Dans la soirée, l’hémicycle a commencé à discuter d’un autre article-clé, celui définissant les critères d’éligibilité à l’aide à mourir. Cinq critères cumulatifs sont prévus dans le texte issu de la commission : être âgé d’au moins 18 ans ; français ou résidant en France ; atteint d’une « affection grave et incurable, quelle qu’en soit la cause, qui engage le pronostic vital, en phase avancée ou terminale » ; cette dernière provoquant une « souffrance physique ou psychologique » réfractaire aux traitements ou insupportable ; être apte à manifester sa volonté de façon libre et éclairée.

Peu avant minuit, un amendement souhaitant ouvrir l’accès à l’aide à mourir dès 16 ans, avec le consentement des parents, porté par le député insoumis Hadrien Clouet, a été rejeté. Plus tôt dans la journée, les députés ont débattu sur la définition de l’aide à mourir et la sémantique, certains opposants tentant, sans succès, de lui substituer les notions de « suicide assisté » et « d’euthanasie ».

D’autres ont voulu remettre en cause la notion de « droit » à l’aide à mourir, estimant aller trop loin avec « un droit » et lui préférant la simple « liberté » qui offre une possibilité.

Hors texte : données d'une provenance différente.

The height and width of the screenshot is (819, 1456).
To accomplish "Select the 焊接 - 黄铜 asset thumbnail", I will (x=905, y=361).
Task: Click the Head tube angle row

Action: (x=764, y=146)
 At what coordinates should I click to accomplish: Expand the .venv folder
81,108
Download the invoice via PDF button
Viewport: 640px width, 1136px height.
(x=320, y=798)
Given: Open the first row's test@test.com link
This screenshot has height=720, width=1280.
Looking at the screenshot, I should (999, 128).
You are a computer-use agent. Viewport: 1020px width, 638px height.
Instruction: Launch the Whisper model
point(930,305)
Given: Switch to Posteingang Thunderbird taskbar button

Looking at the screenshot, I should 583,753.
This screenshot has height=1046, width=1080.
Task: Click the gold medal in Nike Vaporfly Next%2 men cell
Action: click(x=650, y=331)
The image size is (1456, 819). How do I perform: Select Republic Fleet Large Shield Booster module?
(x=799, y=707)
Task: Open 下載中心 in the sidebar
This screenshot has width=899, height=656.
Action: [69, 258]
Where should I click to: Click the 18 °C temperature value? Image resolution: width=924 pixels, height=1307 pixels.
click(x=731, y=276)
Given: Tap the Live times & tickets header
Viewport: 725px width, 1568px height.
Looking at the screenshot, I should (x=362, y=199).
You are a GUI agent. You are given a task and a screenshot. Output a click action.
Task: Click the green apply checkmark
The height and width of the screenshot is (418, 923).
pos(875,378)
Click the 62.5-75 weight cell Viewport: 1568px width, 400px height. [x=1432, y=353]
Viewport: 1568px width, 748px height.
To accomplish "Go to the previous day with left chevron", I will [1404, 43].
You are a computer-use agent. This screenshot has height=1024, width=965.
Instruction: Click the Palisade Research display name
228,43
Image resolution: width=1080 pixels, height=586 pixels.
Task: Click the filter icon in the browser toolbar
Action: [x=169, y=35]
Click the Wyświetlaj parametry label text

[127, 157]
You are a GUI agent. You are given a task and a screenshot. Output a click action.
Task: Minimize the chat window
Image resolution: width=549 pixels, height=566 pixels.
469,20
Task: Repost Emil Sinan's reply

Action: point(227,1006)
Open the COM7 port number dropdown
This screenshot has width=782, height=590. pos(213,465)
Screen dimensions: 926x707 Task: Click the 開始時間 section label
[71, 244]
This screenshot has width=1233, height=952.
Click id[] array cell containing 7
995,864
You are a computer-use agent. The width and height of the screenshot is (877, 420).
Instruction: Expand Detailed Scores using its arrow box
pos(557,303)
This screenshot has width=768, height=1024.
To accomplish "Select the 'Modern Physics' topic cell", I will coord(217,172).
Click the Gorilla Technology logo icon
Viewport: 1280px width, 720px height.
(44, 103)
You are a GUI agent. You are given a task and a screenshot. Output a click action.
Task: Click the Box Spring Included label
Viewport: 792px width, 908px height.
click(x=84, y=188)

La droite a connu les mêmes revers lorsqu’elle a voulu préciser la notion en aide « active » à mourir. « L’aide à mourir, cela existe déjà. Et tous les médecins, toutes les infirmières font de l’aide à mourir. Nous aidons à mourir sans provoquer la mort », s’est inquiété Philippe Juvin (Les Républicains). « Administrer une substance létale, en quoi est-ce que ça peut être une aide ? Ce sera toujours administrer la mort », s’est agacé Christophe Bentz (Rassemblement national).

Dépassant les clivages politiques, la proposition de loi sur l’aide à mourir devrait continuer d’être âprement débattue dans l’hémicycle dès lundi. Quelque 1 774 amendements doivent encore être étudiés.